Problem to work on:
Set down the data again exactly. Pictures are not part of the copy.

-- Data follows --

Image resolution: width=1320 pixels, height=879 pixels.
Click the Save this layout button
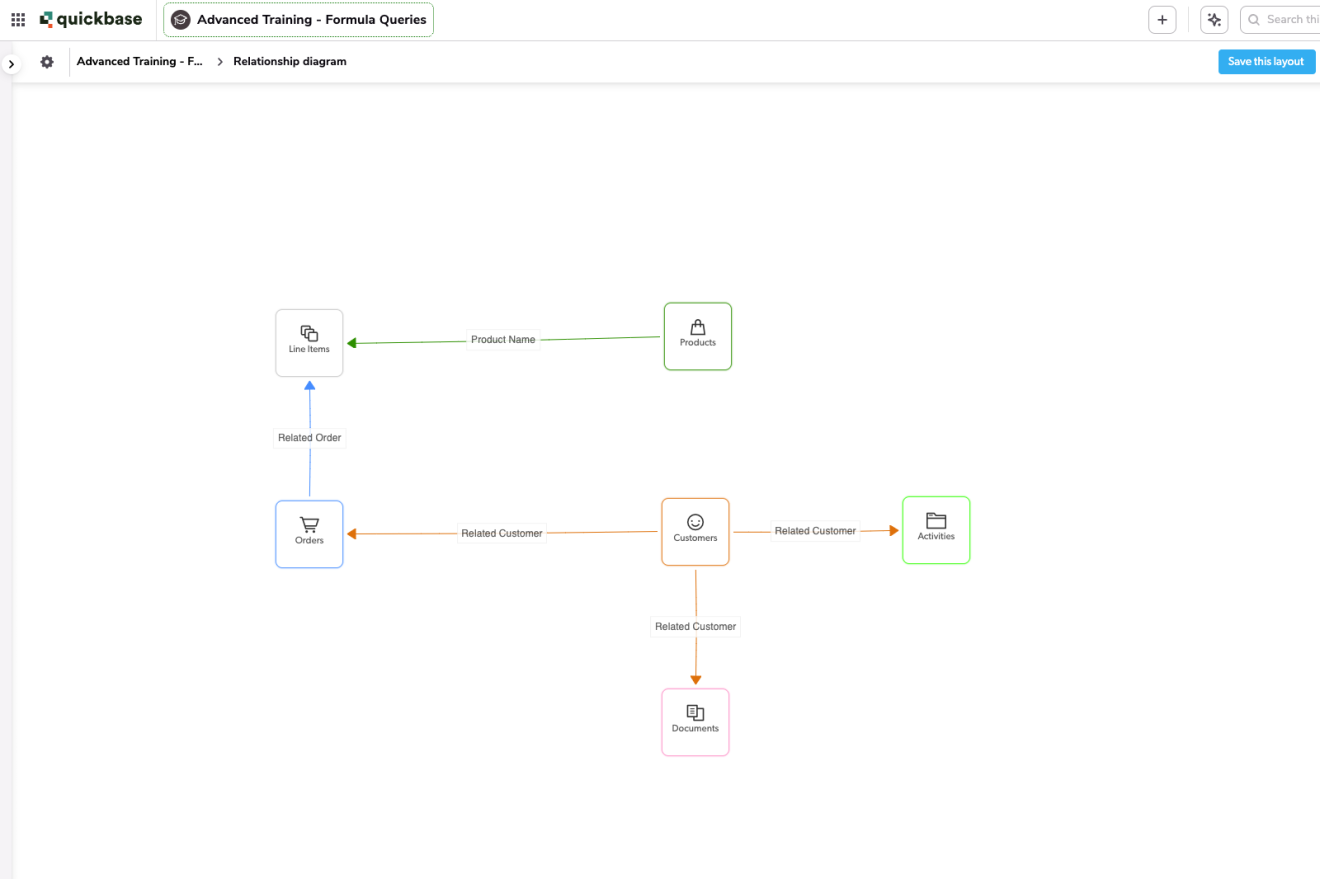1265,62
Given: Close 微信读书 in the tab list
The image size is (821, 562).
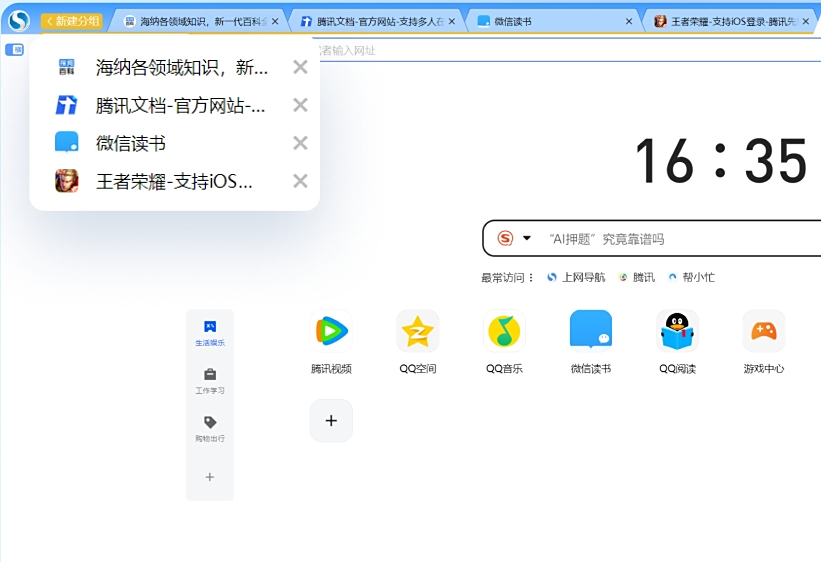Looking at the screenshot, I should (x=300, y=143).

-- Data concluded --

Reply:
Image resolution: width=1320 pixels, height=879 pixels.
Click the Save this layout button
1265,62
Given: Close 微信读书 in the tab list
The image size is (821, 562).
Looking at the screenshot, I should (x=300, y=143).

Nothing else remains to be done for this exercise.